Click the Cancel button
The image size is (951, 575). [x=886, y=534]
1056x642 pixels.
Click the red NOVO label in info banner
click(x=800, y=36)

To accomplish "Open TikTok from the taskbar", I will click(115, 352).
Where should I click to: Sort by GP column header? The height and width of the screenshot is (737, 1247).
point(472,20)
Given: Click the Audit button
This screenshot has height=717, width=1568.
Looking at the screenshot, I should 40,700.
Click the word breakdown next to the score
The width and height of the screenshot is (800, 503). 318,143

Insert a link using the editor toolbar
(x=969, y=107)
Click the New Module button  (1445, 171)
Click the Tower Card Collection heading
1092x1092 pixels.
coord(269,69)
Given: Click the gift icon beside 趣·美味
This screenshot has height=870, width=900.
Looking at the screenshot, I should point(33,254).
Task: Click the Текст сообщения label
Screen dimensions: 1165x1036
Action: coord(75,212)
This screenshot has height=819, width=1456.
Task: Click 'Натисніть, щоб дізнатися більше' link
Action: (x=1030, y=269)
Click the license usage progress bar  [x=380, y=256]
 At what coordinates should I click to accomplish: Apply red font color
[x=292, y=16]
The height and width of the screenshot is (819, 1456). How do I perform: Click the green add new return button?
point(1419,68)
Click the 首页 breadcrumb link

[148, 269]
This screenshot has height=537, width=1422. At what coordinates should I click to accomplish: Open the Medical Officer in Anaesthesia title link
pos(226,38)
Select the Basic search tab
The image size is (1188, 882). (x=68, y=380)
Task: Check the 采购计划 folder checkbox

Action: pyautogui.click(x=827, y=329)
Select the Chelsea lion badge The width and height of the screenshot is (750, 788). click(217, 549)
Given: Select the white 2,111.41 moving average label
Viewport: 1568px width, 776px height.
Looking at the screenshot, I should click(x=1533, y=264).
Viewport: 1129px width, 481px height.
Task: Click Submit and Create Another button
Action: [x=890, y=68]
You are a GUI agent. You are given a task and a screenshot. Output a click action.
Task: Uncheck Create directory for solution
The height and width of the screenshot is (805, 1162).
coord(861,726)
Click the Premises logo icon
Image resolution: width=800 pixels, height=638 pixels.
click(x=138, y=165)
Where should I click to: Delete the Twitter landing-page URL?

========================================

== SHORT EXERCISE ==
Edit everything from the start of the items down to the line containing "Action: pyautogui.click(x=827, y=329)": replace "Audit" with "Review" and keep every other part unchanged.

== TASK ANSWER ==
Click the Cancel button
The image size is (951, 575). [x=886, y=534]
1056x642 pixels.
Click the red NOVO label in info banner
click(x=800, y=36)

To accomplish "Open TikTok from the taskbar", I will click(115, 352).
Where should I click to: Sort by GP column header? The height and width of the screenshot is (737, 1247).
point(472,20)
Given: Click the Review button
This screenshot has height=717, width=1568.
Looking at the screenshot, I should 40,700.
Click the word breakdown next to the score
The width and height of the screenshot is (800, 503). 318,143

Insert a link using the editor toolbar
(x=969, y=107)
Click the New Module button  (1445, 171)
Click the Tower Card Collection heading
1092x1092 pixels.
coord(269,69)
Given: Click the gift icon beside 趣·美味
This screenshot has height=870, width=900.
Looking at the screenshot, I should point(33,254).
Task: Click the Текст сообщения label
Screen dimensions: 1165x1036
Action: coord(75,212)
This screenshot has height=819, width=1456.
Task: Click 'Натисніть, щоб дізнатися більше' link
Action: (x=1030, y=269)
Click the license usage progress bar  [x=380, y=256]
 At what coordinates should I click to accomplish: Apply red font color
[x=292, y=16]
The height and width of the screenshot is (819, 1456). How do I perform: Click the green add new return button?
point(1419,68)
Click the 首页 breadcrumb link

[148, 269]
This screenshot has height=537, width=1422. At what coordinates should I click to accomplish: Open the Medical Officer in Anaesthesia title link
pos(226,38)
Select the Basic search tab
The image size is (1188, 882). (x=68, y=380)
Task: Check the 采购计划 folder checkbox

Action: pyautogui.click(x=827, y=329)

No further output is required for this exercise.